Idrissa (Blodim Miguel) em "O Porto"
Um enredo tão candente na expressão maior de uma
linguagem tão simples reflete o que de melhor o cinema pode expressar como
arte. Embora alguns cineastas se esmerem para conseguir uma proposta diferente
de criação, o finlandês Aki Kaurismäki não precisou de malabarismos de câmeras
nem de grandes astros para dizer em pouco mais de 100 minutos como a vida das
pessoas está enredada na de outras e como é possível esse processo garantir a diferença
na dimensão coletiva se o interesse passa a ser de todos.
O filme “O Porto”(Le Havre/França, Finlandia, 2011)
acompanha um engraxate (André Wilms) de meia idade em seus dias de trabalho em
alguns pontos da cidade, algumas vezes sendo escorraçado dos espaços da elite.
Em uma de suas peregrinações pelo porto de Havre percebe um garoto africano que
havia viajado de seu país com destino à Inglaterra dentro de um contêiner. Os
companheiros de viagem desse menino são presos pela policia local com vistas à
deportação. O garoto consegue fugir. Recebe dele alimentos e permenece escondido sob uma
ponte. Apiedando-se, o engraxate leva-o para morar em sua casa, agora vazia
haja vista que sua esposa se encontra hospitalizada. Entre o reconhecimento do
“ter que fazer” alguma coisa para salvar o garoto e o formato desse “que
fazer”, o engraxate inicia uma campanha entre os vizinhos para encaminhar o fugitivo
ao seu destino, a Inglaterra, onde sua mãe o espera.
O roteiro de “O Porto” é de autoria do próprio diretor,
com 31 títulos no currículo, além outros tantos como produtor e roteirista. Foi
o vencedor do Premio Ecumênico do Festival de Cannes 2011 e ainda detentor de
outros prêmios e candidaturas.
O filme é muito simples como linguagem e tema.
Prega a solidariedade e não se envergonha de mostrar que essa atitude pode
gerar grandes benefícios. Isso no cinema materialista e muitas vezes derrotista
de hoje, especialmente do que se vê como“filme de festival”, é raro.

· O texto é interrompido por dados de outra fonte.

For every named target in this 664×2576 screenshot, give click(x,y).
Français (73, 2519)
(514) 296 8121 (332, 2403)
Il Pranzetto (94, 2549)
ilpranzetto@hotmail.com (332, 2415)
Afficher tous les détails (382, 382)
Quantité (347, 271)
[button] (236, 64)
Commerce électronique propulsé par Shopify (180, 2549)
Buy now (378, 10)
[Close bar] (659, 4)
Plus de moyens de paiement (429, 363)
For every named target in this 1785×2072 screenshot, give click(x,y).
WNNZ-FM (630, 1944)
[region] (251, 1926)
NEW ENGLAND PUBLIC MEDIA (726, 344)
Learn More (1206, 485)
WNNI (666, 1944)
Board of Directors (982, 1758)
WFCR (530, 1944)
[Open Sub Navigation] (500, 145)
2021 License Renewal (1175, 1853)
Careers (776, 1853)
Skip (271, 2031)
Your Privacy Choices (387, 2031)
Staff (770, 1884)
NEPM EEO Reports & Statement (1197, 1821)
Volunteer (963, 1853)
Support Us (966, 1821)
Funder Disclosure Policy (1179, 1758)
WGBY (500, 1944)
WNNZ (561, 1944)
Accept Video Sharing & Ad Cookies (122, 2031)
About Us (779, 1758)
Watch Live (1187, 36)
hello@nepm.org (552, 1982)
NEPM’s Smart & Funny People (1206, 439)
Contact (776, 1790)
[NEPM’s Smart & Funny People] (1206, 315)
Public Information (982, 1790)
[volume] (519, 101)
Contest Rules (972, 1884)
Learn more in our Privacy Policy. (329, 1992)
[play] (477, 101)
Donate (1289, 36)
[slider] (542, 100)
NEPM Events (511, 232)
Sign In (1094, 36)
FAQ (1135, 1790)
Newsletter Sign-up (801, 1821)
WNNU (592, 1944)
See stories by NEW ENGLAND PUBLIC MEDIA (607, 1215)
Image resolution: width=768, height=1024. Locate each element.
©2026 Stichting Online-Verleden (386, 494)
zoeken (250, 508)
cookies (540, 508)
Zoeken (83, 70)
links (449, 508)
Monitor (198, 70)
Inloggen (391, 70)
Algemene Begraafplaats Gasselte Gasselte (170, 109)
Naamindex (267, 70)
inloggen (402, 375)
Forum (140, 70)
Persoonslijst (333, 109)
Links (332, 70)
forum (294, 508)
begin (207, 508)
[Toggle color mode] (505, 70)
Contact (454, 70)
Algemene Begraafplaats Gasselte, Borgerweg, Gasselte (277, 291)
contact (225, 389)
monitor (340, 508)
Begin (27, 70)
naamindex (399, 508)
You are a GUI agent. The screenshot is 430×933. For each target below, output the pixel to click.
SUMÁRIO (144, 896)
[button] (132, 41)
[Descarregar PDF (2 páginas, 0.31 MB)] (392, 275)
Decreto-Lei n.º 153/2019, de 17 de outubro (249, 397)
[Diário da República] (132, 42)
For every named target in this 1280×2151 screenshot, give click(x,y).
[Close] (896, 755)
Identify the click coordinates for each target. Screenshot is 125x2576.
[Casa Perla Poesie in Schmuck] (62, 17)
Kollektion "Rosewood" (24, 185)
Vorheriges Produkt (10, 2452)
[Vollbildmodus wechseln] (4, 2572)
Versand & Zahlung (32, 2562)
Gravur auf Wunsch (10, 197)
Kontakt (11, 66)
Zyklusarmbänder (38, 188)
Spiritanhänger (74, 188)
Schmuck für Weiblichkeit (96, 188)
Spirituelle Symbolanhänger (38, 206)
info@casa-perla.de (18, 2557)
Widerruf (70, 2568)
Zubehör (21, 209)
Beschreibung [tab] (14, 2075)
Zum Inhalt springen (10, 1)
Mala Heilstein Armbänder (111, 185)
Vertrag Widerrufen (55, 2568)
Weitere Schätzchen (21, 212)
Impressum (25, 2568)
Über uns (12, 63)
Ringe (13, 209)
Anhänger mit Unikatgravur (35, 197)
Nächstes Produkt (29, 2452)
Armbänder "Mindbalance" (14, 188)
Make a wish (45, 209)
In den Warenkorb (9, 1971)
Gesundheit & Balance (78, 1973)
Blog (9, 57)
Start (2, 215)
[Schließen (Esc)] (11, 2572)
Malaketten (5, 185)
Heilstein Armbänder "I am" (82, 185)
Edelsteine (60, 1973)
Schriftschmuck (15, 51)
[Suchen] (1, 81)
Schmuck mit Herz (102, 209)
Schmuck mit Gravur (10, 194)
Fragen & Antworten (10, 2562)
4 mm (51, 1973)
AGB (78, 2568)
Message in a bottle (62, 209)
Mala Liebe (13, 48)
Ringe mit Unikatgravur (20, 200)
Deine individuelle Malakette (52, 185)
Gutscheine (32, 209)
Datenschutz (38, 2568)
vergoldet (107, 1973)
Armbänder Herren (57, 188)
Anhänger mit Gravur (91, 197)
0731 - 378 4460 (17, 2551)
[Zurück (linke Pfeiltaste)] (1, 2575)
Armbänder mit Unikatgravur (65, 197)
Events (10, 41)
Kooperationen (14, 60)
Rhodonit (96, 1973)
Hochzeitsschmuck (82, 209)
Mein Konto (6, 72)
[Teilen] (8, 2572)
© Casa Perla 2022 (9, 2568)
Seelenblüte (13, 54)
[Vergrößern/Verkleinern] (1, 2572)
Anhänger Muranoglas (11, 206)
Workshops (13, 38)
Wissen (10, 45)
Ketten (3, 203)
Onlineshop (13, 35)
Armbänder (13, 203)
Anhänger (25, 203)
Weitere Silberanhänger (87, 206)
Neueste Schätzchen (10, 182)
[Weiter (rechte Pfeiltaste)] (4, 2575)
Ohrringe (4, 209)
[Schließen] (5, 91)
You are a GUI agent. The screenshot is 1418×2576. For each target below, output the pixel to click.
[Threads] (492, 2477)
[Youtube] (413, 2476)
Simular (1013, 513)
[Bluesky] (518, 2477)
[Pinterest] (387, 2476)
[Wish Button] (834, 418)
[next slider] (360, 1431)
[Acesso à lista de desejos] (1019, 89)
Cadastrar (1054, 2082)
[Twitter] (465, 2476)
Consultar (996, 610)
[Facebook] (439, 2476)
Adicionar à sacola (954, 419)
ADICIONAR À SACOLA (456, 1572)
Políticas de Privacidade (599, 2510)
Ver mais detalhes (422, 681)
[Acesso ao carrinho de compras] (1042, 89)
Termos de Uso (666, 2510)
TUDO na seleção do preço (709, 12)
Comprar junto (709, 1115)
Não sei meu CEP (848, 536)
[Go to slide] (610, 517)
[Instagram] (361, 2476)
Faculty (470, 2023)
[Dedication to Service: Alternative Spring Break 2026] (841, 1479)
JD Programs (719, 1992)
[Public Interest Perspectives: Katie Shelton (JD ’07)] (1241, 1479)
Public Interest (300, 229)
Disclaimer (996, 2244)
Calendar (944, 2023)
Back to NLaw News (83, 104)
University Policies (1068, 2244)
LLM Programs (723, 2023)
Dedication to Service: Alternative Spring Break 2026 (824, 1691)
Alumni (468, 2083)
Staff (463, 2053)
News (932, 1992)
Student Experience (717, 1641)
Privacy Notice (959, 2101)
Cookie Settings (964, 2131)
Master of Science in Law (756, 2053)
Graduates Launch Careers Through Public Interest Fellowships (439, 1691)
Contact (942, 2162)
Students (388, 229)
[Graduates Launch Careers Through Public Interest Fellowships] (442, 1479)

Marcel Marx (André Wilms), o engraxate, é uma
espécie de Jean Valjean moderno (a lembrar do herói de “Os Miseráveis” de
Victor Hugo). Ele não rouba, mas acalenta um fugitivo da justiça e por isso é
perseguido por um inspetor de policia que na postura obsessiva parece com
Javert, o vilão do romance citado (e lembrado agora no musical extraído dessa
fonte). O inspetor Monet (Jean-Pierre Darrousin), persegue Marcel sem se
apiedar do fato de que Arletty, a esposa doente, está hospitalizada com um
prognostico sombrio rondando os seus exames. Há uma mudança de atitude no
final, indicando que no caso de “O Porto” os miseráveis podem ganhar amparo de
seus algozes. Por isso, certamente, o filme sensibilizou o júri ecumênico de
Cannes.
É interessante observar que Kaurismäki é um
cineasta que aposta na vida de seus personagens. De sua obra conhecida como
“Trilogia da Finlândia” por aqui só se conhece “O Homem sem Passado”, de 2002,
onde o personagem sofre de amnésia e luta para recuperar seu espaço na
sociedade. No caso de “Porto”, o autor vai além dos limites de sua terra,
ampliando a sua visão de otimismo no campo de imigrantes, no caso de um alvo de
preconceito e perseguições que acaba seguindo o seu destino objetivado por
auxilio de estranhos e de outras terras. São muito sugestivos os planos do
garoto no tombadilho do navio que o leva para Londres tentando conter as
lágrimas ao ver que está conseguindo realizar o sonho de seguir seu destino.
Isso não é colocado como elemento de melodrama. O jovem Idrissa (Blodim Miguel)
é contido, não “derrama lagrima” nem exorbita os agradecimentos ao amigo e à
ajuda gratuita que encontra na Finlândia.
“O Porto”ganhou 15 prêmios internacionais. Não há
destaque maior para a narrativa que se limita a contar a história proposta. Nem
mesmo se esmiuça a questão imigratória, ou o que levava os negros africanos a
saírem de suas terras arriscando-se em viagens potencialmente suicidas. Creio
que houve uma resposta emotiva ao trabalho de Aki Kaurismäki. Sinal de que
cinema é sensibilidade compartilhada com a técnica. Imperdível.